■ ACTIONS TO TAKE:
**A.** From the article on the CFG scale, extract the passage starting at "Prompt: Portrait of" and ending at "the CFG values.".
**B.** According to the article on the CFG scale, who proposed classifier-free guidance, and in what year?
**C.** Proceed with the article on the CFG scale in Stable Diffusion, picking up after its final sentence.

===== READING PASSAGE

Diffusion models like these are trained on billions of labeled data to produce the queried image. They do not only rely on labeled data to produce images, audio, or videos. Rather, additionally, a method known as “classifier-free guidance” is used to improve the quality and decrease the sample diversity. This method was proposed by Dhariwal and Nichol in 2021.
What is the CFG Scale?
Like Seed, the classifier-free guidance scale (CFG Scale) is one of the additional settings found in the Stable Diffusion model. The CFG scale adjusts how much the image looks closer to the prompt and/ or input image. If CFG Scale is greater, the output will be more in line with the input prompt and/or input image, but it will be distorted. On the other hand, the lower the CFG Scale value, the more likely it is to drift away from the prompt or the input image, but the better quality.
The value of the CFG scale and the fidelity between the prompt & output images are directly proportional to each other. The value of the CFG Scale and the quality of the output are inversely proportional to each other.
Let’s understand the CFG Scale functionality with an experiment. In this article, I’ll be using DreamStudio, Playground AI, and Lexica to show how the CFG Scale works. You can also use this article whether you are using Stable Diffusion on your local machine.
An Experiment to Understand CFG Scale Functionality
The aim of this experiment is to understand how the CFG scale works and to find its sweet spot.
Prompt: Portrait of Tom Cruise in red suit, 4k, high quality
The above images were generated in Stable Diffusion at various CFG scale values. As you can see, the fidelity increases with the CFG values.

==========
===== EXTRACTED INFORMATION

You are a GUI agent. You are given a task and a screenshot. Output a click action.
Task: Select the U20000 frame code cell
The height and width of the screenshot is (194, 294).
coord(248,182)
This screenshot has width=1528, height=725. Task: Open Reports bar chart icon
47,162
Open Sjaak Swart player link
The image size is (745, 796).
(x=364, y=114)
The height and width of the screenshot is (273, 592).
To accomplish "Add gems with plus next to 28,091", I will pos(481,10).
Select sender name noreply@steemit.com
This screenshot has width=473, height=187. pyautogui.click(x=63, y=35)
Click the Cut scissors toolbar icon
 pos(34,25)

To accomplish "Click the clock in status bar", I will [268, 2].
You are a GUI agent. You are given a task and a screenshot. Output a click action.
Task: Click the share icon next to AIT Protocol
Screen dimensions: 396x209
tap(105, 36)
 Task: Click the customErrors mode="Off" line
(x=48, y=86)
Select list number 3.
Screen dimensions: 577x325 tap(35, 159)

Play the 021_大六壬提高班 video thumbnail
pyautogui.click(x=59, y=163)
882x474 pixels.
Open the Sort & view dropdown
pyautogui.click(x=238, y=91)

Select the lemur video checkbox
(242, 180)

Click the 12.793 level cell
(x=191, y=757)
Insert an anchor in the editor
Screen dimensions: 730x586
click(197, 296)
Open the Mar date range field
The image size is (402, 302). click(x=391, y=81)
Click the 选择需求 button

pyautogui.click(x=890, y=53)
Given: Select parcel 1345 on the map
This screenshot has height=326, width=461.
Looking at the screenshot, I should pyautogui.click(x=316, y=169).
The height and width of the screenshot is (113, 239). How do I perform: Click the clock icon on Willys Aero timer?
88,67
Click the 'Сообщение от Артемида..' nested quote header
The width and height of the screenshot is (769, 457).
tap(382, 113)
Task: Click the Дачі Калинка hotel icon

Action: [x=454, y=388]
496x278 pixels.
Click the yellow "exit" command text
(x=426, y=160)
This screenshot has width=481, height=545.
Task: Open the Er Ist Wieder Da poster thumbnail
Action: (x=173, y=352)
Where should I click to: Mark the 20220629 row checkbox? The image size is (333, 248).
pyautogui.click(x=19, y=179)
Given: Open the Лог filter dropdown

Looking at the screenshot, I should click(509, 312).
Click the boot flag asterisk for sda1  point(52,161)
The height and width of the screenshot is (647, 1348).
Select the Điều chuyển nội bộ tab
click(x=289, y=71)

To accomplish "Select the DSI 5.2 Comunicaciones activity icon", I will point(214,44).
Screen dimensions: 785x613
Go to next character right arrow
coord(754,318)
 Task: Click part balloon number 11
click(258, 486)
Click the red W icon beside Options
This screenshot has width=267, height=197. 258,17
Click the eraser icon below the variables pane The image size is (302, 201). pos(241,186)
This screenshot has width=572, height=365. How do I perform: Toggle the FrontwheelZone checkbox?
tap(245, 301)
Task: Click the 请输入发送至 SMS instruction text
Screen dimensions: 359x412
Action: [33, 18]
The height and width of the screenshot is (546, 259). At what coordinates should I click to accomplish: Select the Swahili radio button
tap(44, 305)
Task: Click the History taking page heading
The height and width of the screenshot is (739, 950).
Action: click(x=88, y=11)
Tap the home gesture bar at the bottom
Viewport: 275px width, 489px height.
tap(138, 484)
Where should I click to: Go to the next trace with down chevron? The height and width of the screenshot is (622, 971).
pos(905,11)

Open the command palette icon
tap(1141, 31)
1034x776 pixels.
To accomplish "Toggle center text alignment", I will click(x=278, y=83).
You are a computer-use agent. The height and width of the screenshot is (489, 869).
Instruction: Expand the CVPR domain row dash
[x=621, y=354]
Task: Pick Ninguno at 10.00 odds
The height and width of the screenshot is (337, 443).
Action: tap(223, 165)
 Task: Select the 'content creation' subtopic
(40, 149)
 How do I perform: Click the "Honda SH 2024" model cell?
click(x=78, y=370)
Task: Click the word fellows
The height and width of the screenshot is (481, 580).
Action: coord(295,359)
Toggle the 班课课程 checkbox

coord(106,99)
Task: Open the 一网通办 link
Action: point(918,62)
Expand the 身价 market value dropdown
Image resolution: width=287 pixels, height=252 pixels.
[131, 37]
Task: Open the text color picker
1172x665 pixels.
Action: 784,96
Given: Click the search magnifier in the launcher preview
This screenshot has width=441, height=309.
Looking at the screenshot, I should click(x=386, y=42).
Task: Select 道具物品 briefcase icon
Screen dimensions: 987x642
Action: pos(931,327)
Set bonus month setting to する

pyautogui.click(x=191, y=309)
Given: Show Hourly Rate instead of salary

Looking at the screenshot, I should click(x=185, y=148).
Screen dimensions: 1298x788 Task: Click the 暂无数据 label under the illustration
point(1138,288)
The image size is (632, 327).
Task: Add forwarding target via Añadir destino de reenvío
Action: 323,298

==========

■ RESULTS BY TASK:
**A.**
Prompt: Portrait of Tom Cruise in red suit, 4k, high quality
The above images were generated in Stable Diffusion at various CFG scale values. As you can see, the fidelity increases with the CFG values.

**B.** Dhariwal and Nichol proposed it in 2021.

**C.**
The images with the CFG value of 1 and 3 are nowhere near the face of Tom Cruise.
At the same time, if you compare the image with the CFG value of 7 and the image with the CFG value of 18, the color and the portrait of the image with the CFG value of 18 are perfectly in line with the prompt. But, there is a lot of noise compared to the image with a CFG value of 7.
If you take images with CFG values of 9 and 10, though the face looks good, the color of the suit is completely different from the input prompt. The faces look oversaturated on images with CFG values above 12. According to me, the image with the CFG value of 7 looks more realistic.
When Should I Change the Value of the CFG Scale in Stable Diffusion?
The LAION dataset, on which the Stable Diffusion was trained, is capable of producing effective results with just a short and simple set of img2img instructions. However, if you try to generate something that Stable Diffusion has no prior knowledge of and want to conjoin multiple concepts or people, you might need to turn up the value of the CFG scale and/ or denoising strength. As a result, Stable Diffusion will generates creatively at the expense of image quality.
How to Use CFG Scale in DreamStudio, Lexica, and Playground AI
- Sign Up for DreamStudio or Playground AI
- Enter the Prompt
- Adjust the CFG Scale Value
- Find the Optimal or Sweet Spot of CFG
1. Sign Up for DreamStudio or Playground AI
If you want to try Stable Diffusion on Lexica, you don’t need to sign in. But the other two platforms require you to sign in for image generation.
If you want to use DreamStudio or Playground AI, sign in using your Gmail account or Discord account.
2. Enter the Prompt
As a second step, you need to enter the prompt. If you have difficulty creating good prompts, refer to our article prompt engineering made easy. Otherwise, use free prompt generators or GPT-3 to create a good prompt.
3. Adjust the CFG Scale Value
Once you have entered the prompt, you need to adjust the CFG value.
In DreamStudio, you can find the “Cfg Scale” slider on the right-hand side of the screen. In Lexica, you can find the “Guidance Scale” once you have clicked the “Generate” button.
In Playground AI, you can find “Prompt Guidance” on the right-hand side of the screen.
After adjusting the CFG value, click “Dream” if you are in DreamStudio, “Generate” if you are in Lexica or Playgroud AI.
4. Find the Optimal or Sweet Spot of CFG
Keep playing with the CFG value and see which one meets your requirements.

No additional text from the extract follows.